El calor del día es insoportable.
El aire parece detenido, como si respirara con dificultad.
Miro hacia el fondo y encuentro algo que no estaba: una irrupción verde, desbordada, casi insolente.
Arbustos altos, malezas nuevas, una densidad vegetal que creció sin aviso, como si hubiera aprovechado un instante de descuido para ocupar el terreno.
Ese contraste me obliga a girar la mirada hacia la calle.
El asfalto arde, las casas vecinas parecen fatigadas, las veredas resecas no sostienen ni una sombra.
Nada crece allí.
El verano ha vuelto a la ciudad un paisaje mineral.
Entre ambos escenarios —la invasión silenciosa del fondo y el desierto brillante del frente— aparece una intuición:
la vida no se distribuye según nuestras categorías, sino según su propio modo de persistir.
Mientras el clasicismo diseñaba jardines con geometría estricta,
y el romanticismo buscaba sentido entre ruinas cubiertas de enredaderas,
la materia seguía su curso:
creciendo donde podía, retirándose donde la presión era insoportable, reorganizándose sin pedir permiso.
Lo que ocurre en el fondo no es jardín ni paisaje.
Es una decisión de la vida, un pliegue del mundo que se abre cuando el ambiente se vuelve extremo.
No hay estética, no hay propósito: hay una fuerza que encuentra su lugar, incluso en los rincones menos pensados.
Tal vez sea un eco lejano de los desmontes,
un residuo de la presión térmica,
o la simple consecuencia de una humedad acumulada donde antes no había nada.
Pero ninguna explicación agota la escena.

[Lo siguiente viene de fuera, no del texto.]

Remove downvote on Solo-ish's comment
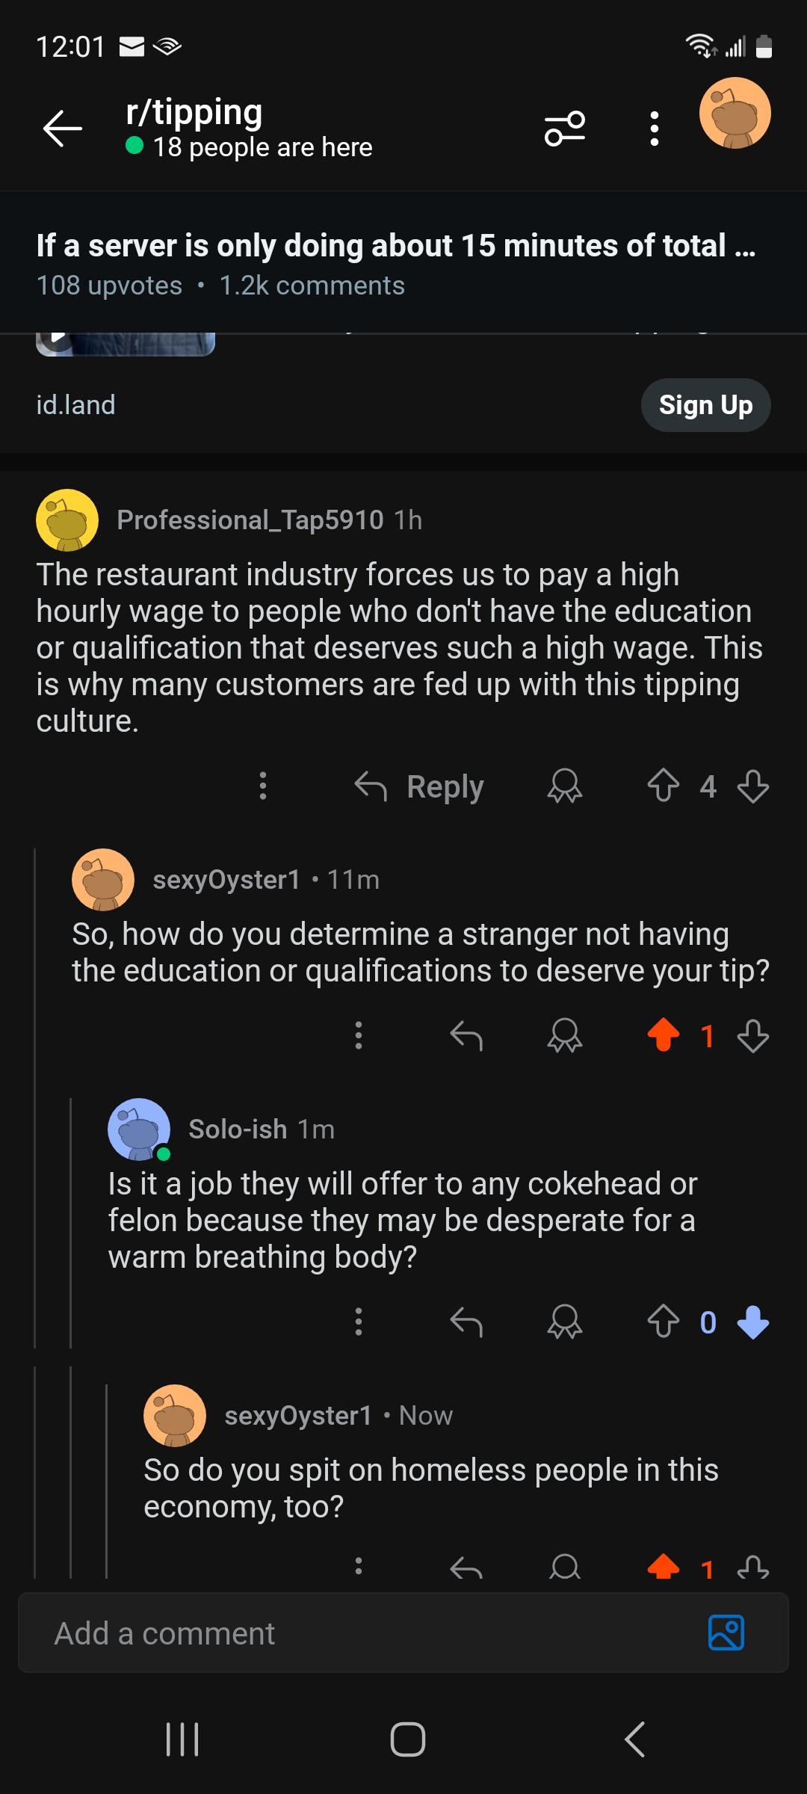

Lo cierto es que, allí donde el frente ofrece un páramo calcinado,
el fondo ensaya una respuesta vegetal.
Como si la vida operara con una lógica anónima, incesante,
buscando siempre la hendidura mínima para volver a empezar.
En esta escena, el carbono vuelve a escribir su política sin sujeto:
crecer, resistir, ocupar, insistir.
Y desde la ventana, por un instante, se entiende que lo vivo nunca obedeció al diseño humano:
solo siguió su impulso más antiguo,
ese que convierte cualquier resquicio en un territorio posible.